Show the lines below that contain the string "folder".

━━━ SUPPLIED MATERIAL ━━━

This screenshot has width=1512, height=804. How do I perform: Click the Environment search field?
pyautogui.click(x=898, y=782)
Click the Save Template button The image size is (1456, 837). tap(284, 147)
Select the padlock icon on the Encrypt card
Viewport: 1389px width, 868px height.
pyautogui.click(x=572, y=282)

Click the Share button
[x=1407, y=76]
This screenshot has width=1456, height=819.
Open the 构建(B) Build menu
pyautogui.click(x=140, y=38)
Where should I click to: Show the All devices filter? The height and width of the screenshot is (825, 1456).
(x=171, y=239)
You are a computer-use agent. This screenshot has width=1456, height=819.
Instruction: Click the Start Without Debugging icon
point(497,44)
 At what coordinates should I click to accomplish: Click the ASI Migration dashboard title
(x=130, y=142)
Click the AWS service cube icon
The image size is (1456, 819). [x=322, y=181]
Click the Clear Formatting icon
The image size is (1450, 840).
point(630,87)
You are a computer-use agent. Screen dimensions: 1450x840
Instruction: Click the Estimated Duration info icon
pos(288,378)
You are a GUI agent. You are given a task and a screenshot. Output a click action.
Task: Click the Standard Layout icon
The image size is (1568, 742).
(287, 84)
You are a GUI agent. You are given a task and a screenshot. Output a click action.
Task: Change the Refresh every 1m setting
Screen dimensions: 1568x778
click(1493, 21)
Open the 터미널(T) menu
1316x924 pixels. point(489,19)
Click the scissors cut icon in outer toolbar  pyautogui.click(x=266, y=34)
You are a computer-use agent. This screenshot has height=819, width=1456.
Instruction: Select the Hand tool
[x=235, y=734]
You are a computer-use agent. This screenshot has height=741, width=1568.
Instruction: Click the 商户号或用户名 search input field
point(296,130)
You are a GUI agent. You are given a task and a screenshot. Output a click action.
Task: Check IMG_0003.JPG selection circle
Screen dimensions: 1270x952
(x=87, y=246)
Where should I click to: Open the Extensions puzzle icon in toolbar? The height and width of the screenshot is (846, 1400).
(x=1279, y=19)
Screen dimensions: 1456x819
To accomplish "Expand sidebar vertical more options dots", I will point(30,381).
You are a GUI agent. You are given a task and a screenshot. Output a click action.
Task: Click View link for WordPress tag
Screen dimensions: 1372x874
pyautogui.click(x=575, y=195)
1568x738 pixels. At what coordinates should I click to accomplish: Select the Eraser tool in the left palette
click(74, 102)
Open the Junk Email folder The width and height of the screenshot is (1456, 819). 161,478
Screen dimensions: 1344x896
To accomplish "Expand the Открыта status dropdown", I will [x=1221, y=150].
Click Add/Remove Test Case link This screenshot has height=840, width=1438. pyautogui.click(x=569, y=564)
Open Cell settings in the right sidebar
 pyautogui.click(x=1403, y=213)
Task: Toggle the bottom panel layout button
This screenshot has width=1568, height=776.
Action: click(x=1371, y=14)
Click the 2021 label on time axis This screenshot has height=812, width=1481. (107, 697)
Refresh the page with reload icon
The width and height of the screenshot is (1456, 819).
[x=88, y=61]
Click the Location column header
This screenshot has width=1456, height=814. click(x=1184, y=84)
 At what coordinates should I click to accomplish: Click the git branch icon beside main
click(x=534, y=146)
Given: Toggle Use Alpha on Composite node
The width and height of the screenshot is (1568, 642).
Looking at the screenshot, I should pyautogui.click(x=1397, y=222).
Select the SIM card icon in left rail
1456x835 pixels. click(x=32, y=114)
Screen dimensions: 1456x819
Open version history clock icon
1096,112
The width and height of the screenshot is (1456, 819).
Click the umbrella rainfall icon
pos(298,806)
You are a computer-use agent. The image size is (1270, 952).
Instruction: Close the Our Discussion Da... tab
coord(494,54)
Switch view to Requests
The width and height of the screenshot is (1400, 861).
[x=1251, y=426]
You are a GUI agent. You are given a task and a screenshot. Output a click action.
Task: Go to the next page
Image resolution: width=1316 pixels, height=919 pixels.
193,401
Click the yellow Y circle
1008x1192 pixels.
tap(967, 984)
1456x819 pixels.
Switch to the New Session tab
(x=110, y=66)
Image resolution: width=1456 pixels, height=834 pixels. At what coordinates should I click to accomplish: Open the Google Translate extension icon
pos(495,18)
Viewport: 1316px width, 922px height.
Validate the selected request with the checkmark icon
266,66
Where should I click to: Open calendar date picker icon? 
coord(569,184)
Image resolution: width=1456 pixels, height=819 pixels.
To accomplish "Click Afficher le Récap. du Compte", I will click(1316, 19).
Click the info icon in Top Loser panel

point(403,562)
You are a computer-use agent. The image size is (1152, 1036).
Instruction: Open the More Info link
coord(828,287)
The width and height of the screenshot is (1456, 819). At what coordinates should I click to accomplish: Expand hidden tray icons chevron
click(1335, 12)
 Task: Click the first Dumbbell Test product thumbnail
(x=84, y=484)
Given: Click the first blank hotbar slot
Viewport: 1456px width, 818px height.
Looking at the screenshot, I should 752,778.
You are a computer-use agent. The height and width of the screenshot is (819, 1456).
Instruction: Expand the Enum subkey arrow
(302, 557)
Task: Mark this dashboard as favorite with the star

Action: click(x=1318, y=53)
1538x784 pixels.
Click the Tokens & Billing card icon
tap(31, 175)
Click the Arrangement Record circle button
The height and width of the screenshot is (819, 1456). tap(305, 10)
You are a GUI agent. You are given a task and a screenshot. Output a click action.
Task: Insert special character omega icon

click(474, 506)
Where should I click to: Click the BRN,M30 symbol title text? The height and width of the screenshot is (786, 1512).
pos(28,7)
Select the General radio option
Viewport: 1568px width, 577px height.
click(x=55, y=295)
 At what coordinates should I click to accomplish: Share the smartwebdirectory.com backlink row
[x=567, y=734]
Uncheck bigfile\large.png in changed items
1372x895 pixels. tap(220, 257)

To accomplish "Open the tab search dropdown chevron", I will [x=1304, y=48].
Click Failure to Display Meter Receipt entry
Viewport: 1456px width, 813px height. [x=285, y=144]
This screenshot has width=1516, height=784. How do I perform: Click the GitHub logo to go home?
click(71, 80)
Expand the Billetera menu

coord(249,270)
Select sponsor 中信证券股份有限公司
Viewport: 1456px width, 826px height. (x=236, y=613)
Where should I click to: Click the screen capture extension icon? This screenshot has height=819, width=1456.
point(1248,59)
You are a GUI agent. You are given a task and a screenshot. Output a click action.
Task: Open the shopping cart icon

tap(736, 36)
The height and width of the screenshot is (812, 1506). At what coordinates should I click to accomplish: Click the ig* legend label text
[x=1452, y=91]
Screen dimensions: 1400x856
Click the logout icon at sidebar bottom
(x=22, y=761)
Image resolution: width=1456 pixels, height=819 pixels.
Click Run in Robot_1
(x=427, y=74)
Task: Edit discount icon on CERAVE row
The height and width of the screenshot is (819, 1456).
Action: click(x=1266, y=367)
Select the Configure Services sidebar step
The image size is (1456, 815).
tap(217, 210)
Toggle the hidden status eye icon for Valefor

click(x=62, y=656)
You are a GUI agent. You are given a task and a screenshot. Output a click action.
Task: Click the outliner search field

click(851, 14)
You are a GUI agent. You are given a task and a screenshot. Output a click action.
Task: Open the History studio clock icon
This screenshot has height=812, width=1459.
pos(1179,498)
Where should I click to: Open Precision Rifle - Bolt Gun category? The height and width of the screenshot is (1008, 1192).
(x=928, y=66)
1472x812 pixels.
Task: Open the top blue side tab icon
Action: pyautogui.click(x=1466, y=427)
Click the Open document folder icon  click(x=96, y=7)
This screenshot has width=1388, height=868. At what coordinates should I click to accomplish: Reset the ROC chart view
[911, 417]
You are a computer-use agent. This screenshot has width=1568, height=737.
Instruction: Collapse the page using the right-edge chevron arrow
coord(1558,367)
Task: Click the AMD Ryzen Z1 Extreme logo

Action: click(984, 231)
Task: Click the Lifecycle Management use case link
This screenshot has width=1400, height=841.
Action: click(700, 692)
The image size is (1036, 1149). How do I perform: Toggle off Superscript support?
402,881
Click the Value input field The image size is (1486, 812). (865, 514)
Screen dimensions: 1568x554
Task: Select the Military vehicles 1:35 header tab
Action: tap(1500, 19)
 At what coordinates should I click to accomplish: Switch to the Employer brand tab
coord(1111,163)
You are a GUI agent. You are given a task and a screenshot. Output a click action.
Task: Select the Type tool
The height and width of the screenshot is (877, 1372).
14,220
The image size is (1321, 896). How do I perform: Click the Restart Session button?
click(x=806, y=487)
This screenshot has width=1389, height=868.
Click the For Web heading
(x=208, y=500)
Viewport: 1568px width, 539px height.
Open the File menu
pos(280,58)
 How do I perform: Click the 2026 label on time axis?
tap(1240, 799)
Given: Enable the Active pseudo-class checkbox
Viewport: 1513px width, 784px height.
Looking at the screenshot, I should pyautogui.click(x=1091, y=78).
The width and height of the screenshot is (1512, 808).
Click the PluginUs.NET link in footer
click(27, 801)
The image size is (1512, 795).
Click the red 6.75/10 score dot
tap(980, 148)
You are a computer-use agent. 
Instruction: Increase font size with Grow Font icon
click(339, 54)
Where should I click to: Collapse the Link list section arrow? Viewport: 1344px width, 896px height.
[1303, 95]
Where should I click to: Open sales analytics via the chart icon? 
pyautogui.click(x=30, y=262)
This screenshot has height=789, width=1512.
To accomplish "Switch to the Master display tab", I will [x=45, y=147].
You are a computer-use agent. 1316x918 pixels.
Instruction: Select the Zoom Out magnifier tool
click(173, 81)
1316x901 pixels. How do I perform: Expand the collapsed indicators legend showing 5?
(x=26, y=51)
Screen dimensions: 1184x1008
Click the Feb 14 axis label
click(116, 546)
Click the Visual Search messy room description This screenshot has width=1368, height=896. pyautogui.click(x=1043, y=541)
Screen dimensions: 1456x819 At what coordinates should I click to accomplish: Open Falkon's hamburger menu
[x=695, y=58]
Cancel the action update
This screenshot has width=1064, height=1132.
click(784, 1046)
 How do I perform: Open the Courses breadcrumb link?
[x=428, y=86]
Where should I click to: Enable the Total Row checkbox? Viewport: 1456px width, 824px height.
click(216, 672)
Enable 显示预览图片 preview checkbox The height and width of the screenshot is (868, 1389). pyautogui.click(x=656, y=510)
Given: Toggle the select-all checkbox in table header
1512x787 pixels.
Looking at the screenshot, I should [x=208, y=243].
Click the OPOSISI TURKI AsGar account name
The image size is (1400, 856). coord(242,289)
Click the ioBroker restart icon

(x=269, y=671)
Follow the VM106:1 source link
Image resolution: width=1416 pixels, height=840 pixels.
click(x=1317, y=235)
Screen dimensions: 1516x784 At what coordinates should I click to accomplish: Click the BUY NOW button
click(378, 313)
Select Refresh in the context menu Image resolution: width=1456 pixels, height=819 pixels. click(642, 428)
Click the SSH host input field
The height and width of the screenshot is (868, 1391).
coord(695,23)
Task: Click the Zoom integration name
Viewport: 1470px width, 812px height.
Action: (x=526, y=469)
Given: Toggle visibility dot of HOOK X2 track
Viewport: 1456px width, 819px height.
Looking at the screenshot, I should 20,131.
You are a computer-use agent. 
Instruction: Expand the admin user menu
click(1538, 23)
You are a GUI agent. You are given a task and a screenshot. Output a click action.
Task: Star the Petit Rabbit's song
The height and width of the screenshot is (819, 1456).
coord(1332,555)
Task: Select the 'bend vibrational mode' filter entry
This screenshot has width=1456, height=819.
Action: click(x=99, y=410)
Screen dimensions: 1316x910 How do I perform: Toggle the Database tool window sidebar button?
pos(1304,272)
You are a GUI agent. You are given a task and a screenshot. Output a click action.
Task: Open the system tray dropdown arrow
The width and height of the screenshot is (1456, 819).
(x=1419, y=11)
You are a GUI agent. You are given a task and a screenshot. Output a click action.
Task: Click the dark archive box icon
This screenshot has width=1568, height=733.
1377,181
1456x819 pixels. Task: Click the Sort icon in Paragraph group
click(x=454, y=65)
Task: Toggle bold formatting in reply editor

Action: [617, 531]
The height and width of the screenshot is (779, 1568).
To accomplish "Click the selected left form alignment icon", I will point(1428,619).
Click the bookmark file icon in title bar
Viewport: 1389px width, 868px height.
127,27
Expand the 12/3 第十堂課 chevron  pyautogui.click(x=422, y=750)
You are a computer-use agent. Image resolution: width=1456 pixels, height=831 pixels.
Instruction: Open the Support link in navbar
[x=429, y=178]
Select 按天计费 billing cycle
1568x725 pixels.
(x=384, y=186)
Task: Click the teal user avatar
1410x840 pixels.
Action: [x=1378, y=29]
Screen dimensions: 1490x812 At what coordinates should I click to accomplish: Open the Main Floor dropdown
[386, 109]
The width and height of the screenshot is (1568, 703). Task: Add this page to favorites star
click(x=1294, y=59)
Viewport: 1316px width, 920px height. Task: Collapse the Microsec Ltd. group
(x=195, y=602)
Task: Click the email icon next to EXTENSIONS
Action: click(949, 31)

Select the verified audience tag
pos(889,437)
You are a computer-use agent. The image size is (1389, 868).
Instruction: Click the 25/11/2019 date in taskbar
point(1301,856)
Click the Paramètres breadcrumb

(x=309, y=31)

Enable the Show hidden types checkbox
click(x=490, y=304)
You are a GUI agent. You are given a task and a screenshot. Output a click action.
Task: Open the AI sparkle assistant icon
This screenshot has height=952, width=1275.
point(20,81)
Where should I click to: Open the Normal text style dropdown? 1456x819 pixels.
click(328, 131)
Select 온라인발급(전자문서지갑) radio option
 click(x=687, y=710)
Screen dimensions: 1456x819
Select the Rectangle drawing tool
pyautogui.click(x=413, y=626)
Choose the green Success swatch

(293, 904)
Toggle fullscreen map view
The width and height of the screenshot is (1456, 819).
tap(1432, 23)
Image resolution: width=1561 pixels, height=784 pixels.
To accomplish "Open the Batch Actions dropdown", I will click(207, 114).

━━━

→ ANSWER TO THIS TASK
Open the Junk Email folder The width and height of the screenshot is (1456, 819). 161,478
Click the Open document folder icon  click(x=96, y=7)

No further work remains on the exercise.